A rare piece of good news for our British friends:

http://www.pressdisplay.com/pressdis...2-7199e598314b

You have the right to
shoot dead a burglar
Wed, 16 Jul 2008
HOME OWNERS and others acting in self-defence were yesterday given the legal right for the first time to fight back against burglars and muggers free from fear of prosecution.
They will be able to use force against criminals who break into their homes or attack them in the street without worrying that “heat of the moment” misjudgments could land them in court.
Under the new laws, police and prosecutors will have to assess a person’s actions based on their situation “as they saw it at the time” even if in hindsight it might be seen as unreasonable.
For example, home owners would be able to stab or shoot a burglar if confronted or to tackle them and use force to detain them until police arrived. Muggers could be legally punched and beaten in the street or have their own weapons used against them.
However, attacking a fleeing criminal with a weapon is not permitted nor is lying in wait to ambush them.

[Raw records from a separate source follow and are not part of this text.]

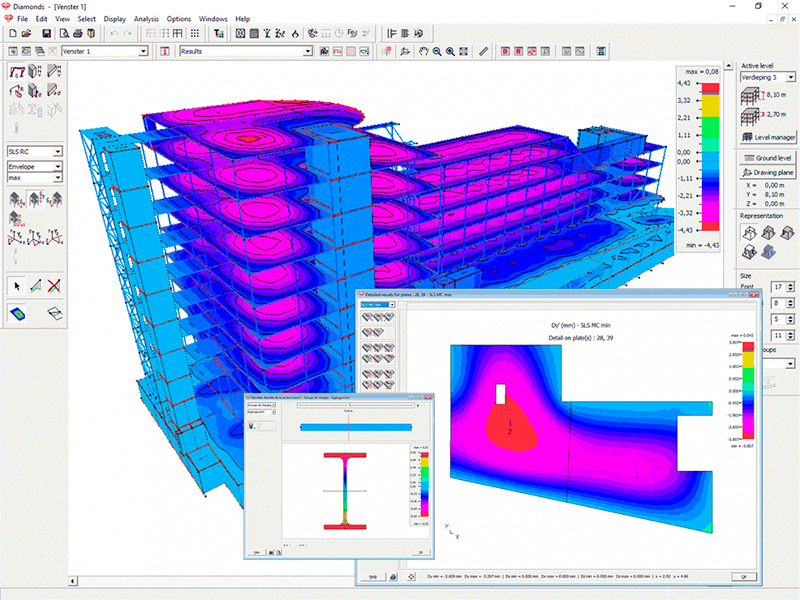This screenshot has width=800, height=600.
Task: Select the pan (hand) tool in the toolbar
Action: click(423, 50)
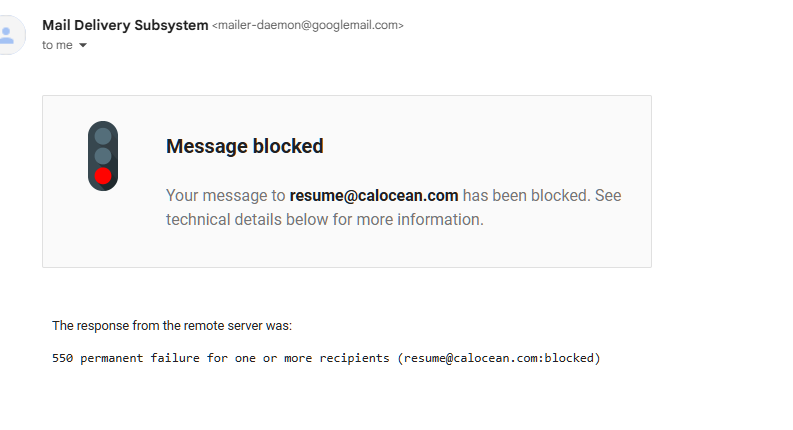Image resolution: width=793 pixels, height=430 pixels.
Task: Click the "Mail Delivery Subsystem" sender name
Action: point(125,25)
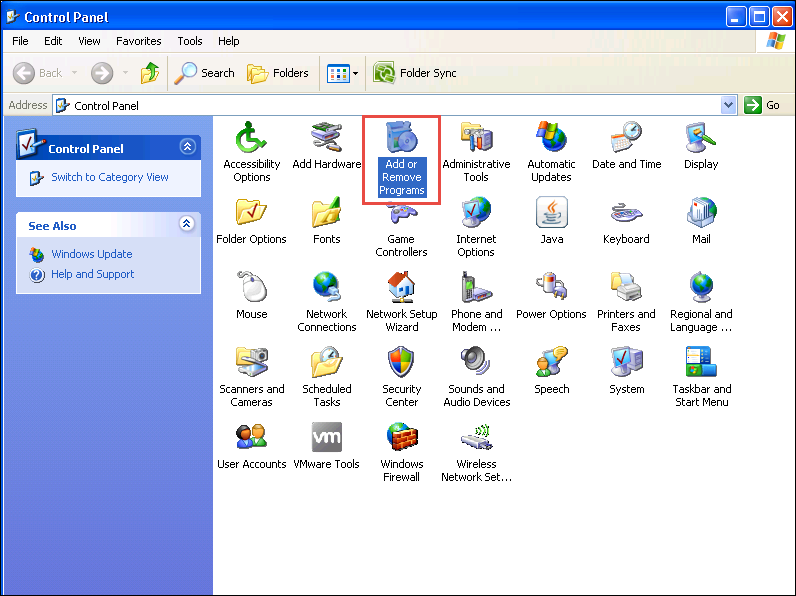Collapse the See Also section
Viewport: 796px width, 596px height.
187,225
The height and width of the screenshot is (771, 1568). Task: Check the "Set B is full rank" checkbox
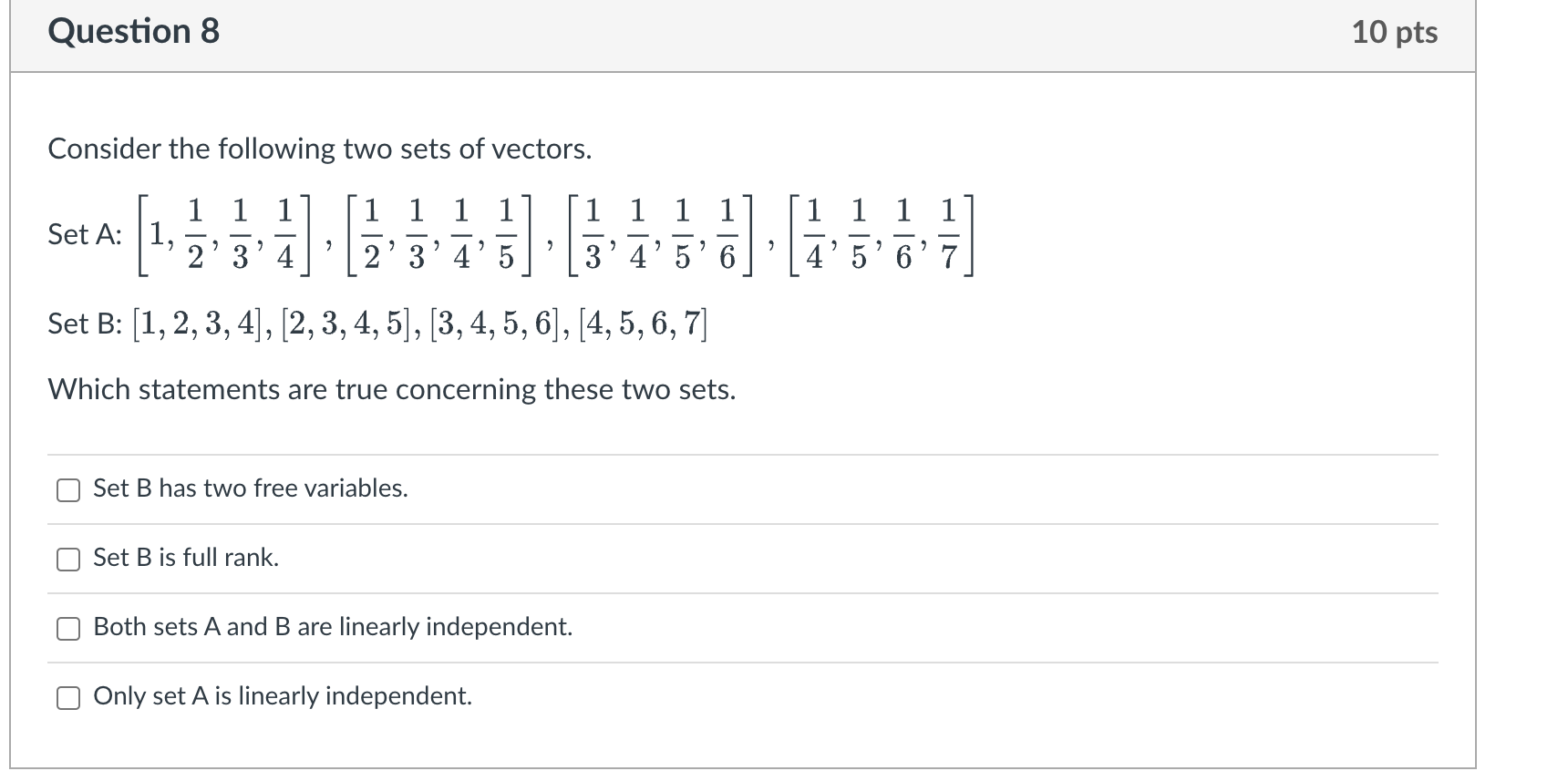pos(68,558)
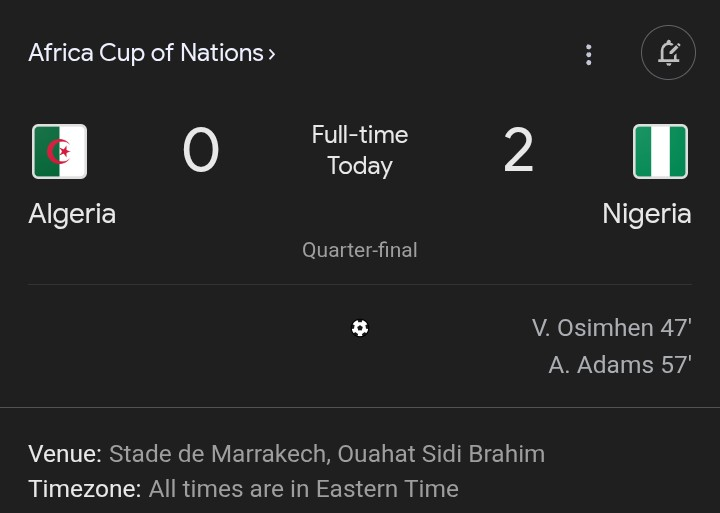Click A. Adams 57' goal entry

point(619,365)
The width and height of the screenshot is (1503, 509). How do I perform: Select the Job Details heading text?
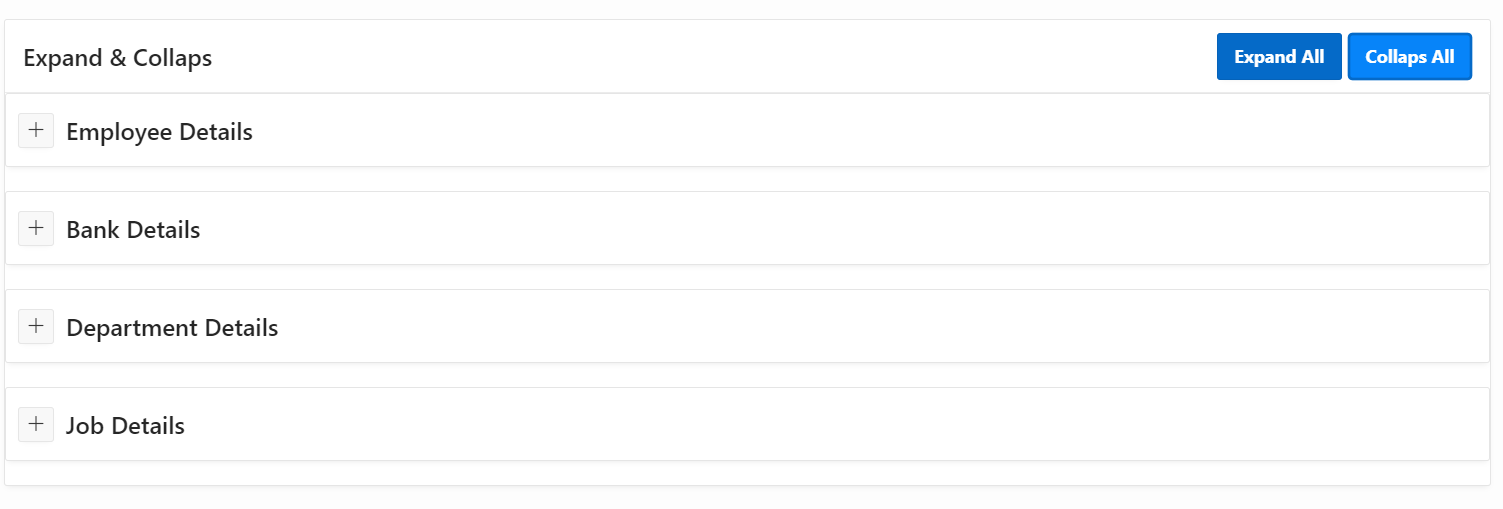coord(125,426)
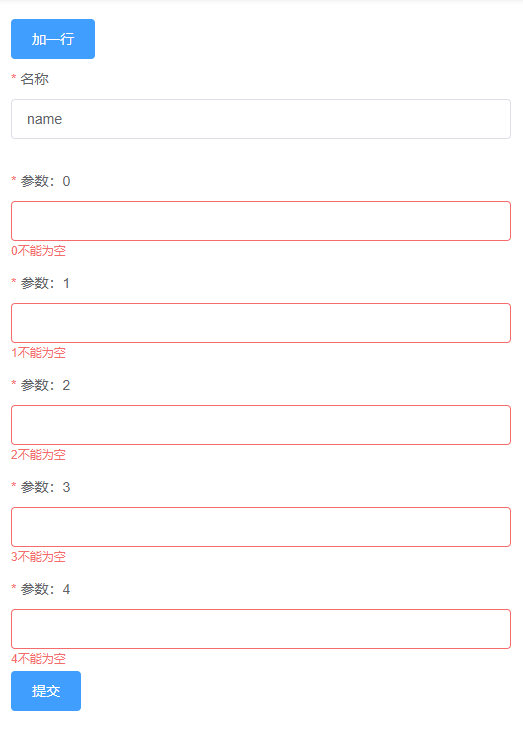Select the 参数: 1 empty input
523x730 pixels.
(261, 323)
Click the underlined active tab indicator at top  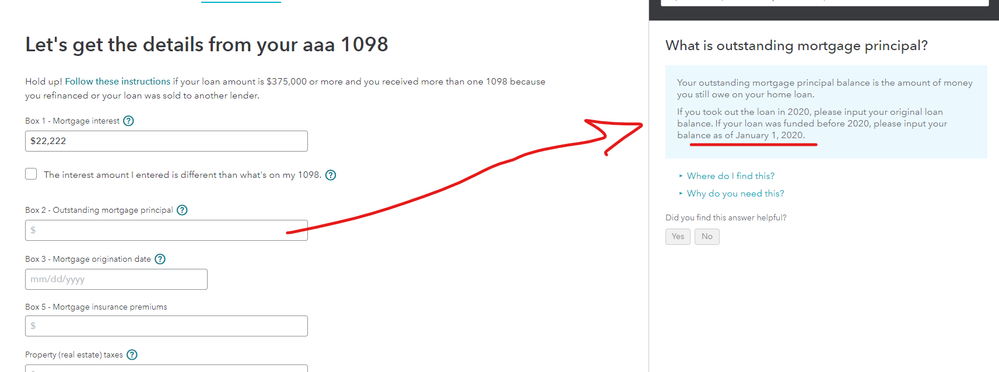(241, 2)
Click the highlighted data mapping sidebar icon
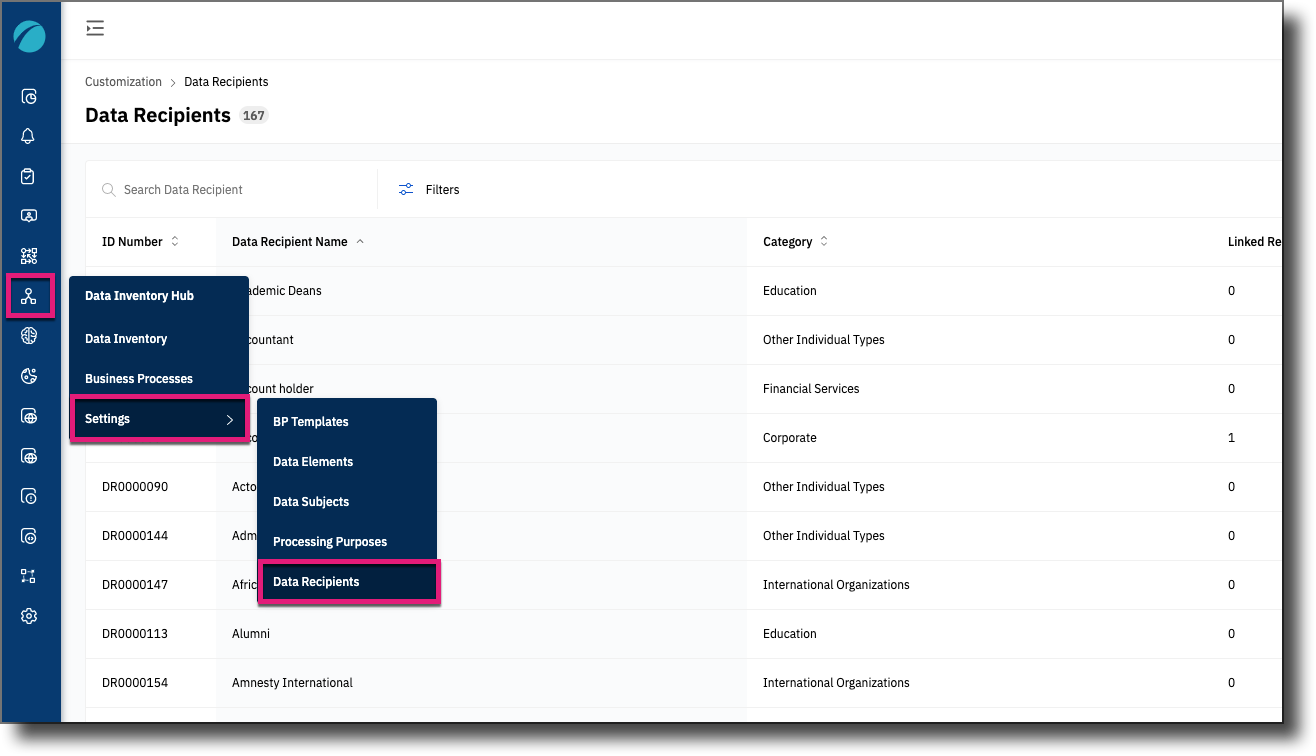This screenshot has width=1316, height=756. 30,296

The law change follows a public campaign for people to be given the right to defend themselves and their homes after a number of high-profile cases.
In 2000, Tony Martin, a Norfolk farmer, was sent to prison for manslaughter after shooting an intruder in his home.
Tony Singh, a shopkeeper, found himself facing a murder charge this year after he defended himself against an armed robber who tried to steal his takings. During the struggle the robber received a single fatal stab wound to the heart with his own knife.
The Crown Prosecution Service (CPS) eventually decided that Mr Singh should not be charged.
Until now people had to prove in court that they acted in self-defence but the changes mean police and the CPS will make a ruling before that stage.
Jack Straw, the Justice Secretary, said that people would be protected legally if they defended themselves “instinctively”; if they feared for their own safety or that of others and the level of force used was not excessive or disproportionate.
He said the changes in the law were designed to ensure the criminal justice system was weighted in favour of the victim.
Mr Straw — and other Labour ministers — had repeatedly blocked attempts by opposition MPs to give greater protection to householders.
In 2004 Tony Blair promised to review legislation after admitting there was “genuine public concern” about the issue.
But his pledge was dropped weeks later after Charles Clarke, the then home secretary, concluded that the existing law was “sound”.
Two private member’s Bills on the issue were tabled by the Tories around the time of the 2005 general election, but both were sunk by the Government.
In 2004, a Tory Bill designed to give the public the right to tackle burglars forcibly was also rejected.
The new self-defence law, which came into force yesterday, is contained in the Criminal Justice and Immigration Act 2008 and was announced by Mr Straw last September.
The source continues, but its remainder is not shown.